The short answer is yes. Firstly, recent experience of high inflation can make anchoring harder. This is especially relevant as we have recently – back in 2022 – seen inflation as high as 11 percent, owing to post-pandemic shortages and energy prices rising. Second, evidence suggests the problem of expectations de-anchoring is exacerbated when the headline rate is over 2.75 percent – and the UK’s rate currently is. Thirdly, the UK is exposed to higher headline inflation rates we have a heavily service-skewed economy. Over the past twenty years, our headline rate of inflation has been 0.75 percentage points higher than, for example, the less services-orientated Eurozone.
Of course, it is not just consumers who have expectations of inflation rates, the financial markets do too. Currently, the markets are taking a more sanguine view of longer-term inflation, as shown by the inflation swaps market. Some believe that this is more relevant, as these expectations directly affect the financial ecosystem. Consumers, by contrast, are more easily influenced by short-term inflation spikes – which markets tend to look past – and prices in shops. But ultimately, it doesn’t actually matter what is influencing consumers, it matters what they think. Around 60 percent of GDP is made up of consumer spending. If they have high expectations, this has implications. So who is right?
The last time there was a major discrepancy between market and consumer inflation expectations was back during the global financial crisis. But then the position was reversed; market expectations soared, whilst consumers’ actually fell. That time, it was consumers who were proved right. So will they be right again? It’s worth considering – not least because this has profound implications for monetary policy.

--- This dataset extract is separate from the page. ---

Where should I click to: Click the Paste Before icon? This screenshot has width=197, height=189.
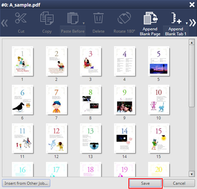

We are currently in an interest-rate-cutting cycle, and many are hoping this will continue throughout 2026 – making borrowing cheaper, and acting as a spur to business. But unless the Bank of England sees tangible evidence of inflation expectations coming down, it will be very reluctant to cut rates too far or too fast, and those expectations will act as a brake on the economy. Ultimately, to borrow a phrase, our main economic fear for 2026 may well be fear itself.